En los rounds siguientes, se impone Barrios. A veces, lo tantea con el puño izquierdo y recoge la derecha como si sostuviera un puñal. Cuando se las ve negras, nos sonríe. En el séptimo, Moreno dice: “Mirá cómo resopla el otro. Está cansado”. Alzugaray recibe más golpes y decide jugársela en el penúltimo round.
La Hiena sale a castigarlo, y una mano del santafecino le dobla las piernas y lo obliga a retroceder. “No pasa nada”, dice Moreno. No es gran cosa el golpe, pero la tribuna lo festeja tanto que parece lo mejor de la pelea. “Un corte”, anuncia Quintero y revuelve el botiquín. Moreno se pone un par de hisopos en la boca. Barrios está herido en el mismo lugar donde lo abrió Freitas pero se lo toma con tranquilidad.
Como muevo al camarógrafo, coloco mal el banquito y retraso el descanso de Barrios, me explican en muy buenos términos que me concentre mejor en trasladar el balde del suelo al ring.
En el último round, reparte golpes desde distintos ángulos a pesar de la sangre, y Alzugaray se retuerce como una lombriz.
Las tarjetas del jurado dan como ganador a la Hiena, por cuatro puntos.
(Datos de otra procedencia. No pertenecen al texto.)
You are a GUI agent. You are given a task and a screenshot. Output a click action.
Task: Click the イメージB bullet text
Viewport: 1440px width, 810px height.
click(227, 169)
Se hace un silencio. Desde las tribunas llueven silbidos. Después, sillas. Después, encendedores.
Moreno me dice: “Agarrá el bolso y el balde, y andá para el vestuario”. Como ve que me quedo en el mismo lugar, agrega: “¡Salí rajando, boludo!” Corro por el pasillo porque soy cobarde. Pero me detengo a mitad de camino porque soy periodista: cobarde, es cierto, pero profesional.
Revolean sillas al jurado, a un réferi, que en realidad había arbitrado otra pelea, a la hija de la Hiena y a la suegra de la Hiena, algo que quizás no le importe en absoluto.
Moreno conecta un golpe a un espectador furioso y se quiebra los nudillos. A Larena, el relator, se le paran los pelos. Una mujer policía entra y vuelve con la frente cortada. Las sillas caen y se amontonan en pilas. El promotor escapa de una ráfaga de encendedores como si fuera la película Apocalypse Now.
Detrás de un cordón de seguridad y bajo techo, mientras veo cómo la gente se desparrama como en una estampida, llego a esta conclusión: “El problema con el boxeo no son los golpes. Ni la sangre. Ni el riesgo de muerte de los boxeadores. El problema es otro: es un deporte condenadamente contagioso”.